On 19/06/19 10:11, Hannes Reinecke wrote:
> On 5/30/19 1:28 PM, Paolo Bonzini wrote:
>> This allows a list of requests to be issued, with the LLD only writing
>> the hardware doorbell when necessary, after the last request was prepared.
>> This is more efficient if we have lists of requests to issue, particularly
>> on virtualized hardware, where writing the doorbell is more expensive than
>> on real hardware.
>>
>> The use case for this is plugged IO, where blk-mq flushes a batch of
>> requests all at once.
>>
>> The API is the same as for blk-mq, just with blk-mq concepts tweaked to
>> fit the SCSI subsystem API: the "last" flag in blk_mq_queue_data becomes
>> a flag in scsi_cmnd, while the queue_num in the commit_rqs callback is
>> extracted from the hctx and passed as a parameter.
>>
>> The only complication is that blk-mq uses different plugging heuristics
>> depending on whether commit_rqs is present or not.  So we have two
>> different sets of blk_mq_ops and pick one depending on whether the
>> scsi_host template uses commit_rqs or not.
>>
>> Signed-off-by: Paolo Bonzini <pbonz...@redhat.com>
>> ---
>>  drivers/scsi/scsi_lib.c  | 37 ++++++++++++++++++++++++++++++++++---
>>  include/scsi/scsi_cmnd.h |  1 +
>>  include/scsi/scsi_host.h | 16 ++++++++++++++--
>>  3 files changed, 49 insertions(+), 5 deletions(-)
>>
>> diff --git a/drivers/scsi/scsi_lib.c b/drivers/scsi/scsi_lib.c
>> index 601b9f1de267..eb4e67d02bfe 100644
>> --- a/drivers/scsi/scsi_lib.c
>> +++ b/drivers/scsi/scsi_lib.c
>> @@ -1673,10 +1673,11 @@ static blk_status_t scsi_queue_rq(struct 
>> blk_mq_hw_ctx *hctx,
>>              blk_mq_start_request(req);
>>      }
>>  
>> +    cmd->flags &= SCMD_PRESERVED_FLAGS;
>>      if (sdev->simple_tags)

DIRECTIONS FOR THIS TASK:
Retype the part of the SCSI patch message between "On 19/06/19 10:11, Hannes" and "all at once.", inclusive. The data that comes next is from a separate source.

DATA SECTION:
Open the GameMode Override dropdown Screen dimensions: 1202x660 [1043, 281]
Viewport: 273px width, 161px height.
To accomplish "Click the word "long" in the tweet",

RESULT OF THIS TASK:
On 19/06/19 10:11, Hannes Reinecke wrote:
> On 5/30/19 1:28 PM, Paolo Bonzini wrote:
>> This allows a list of requests to be issued, with the LLD only writing
>> the hardware doorbell when necessary, after the last request was prepared.
>> This is more efficient if we have lists of requests to issue, particularly
>> on virtualized hardware, where writing the doorbell is more expensive than
>> on real hardware.
>>
>> The use case for this is plugged IO, where blk-mq flushes a batch of
>> requests all at once.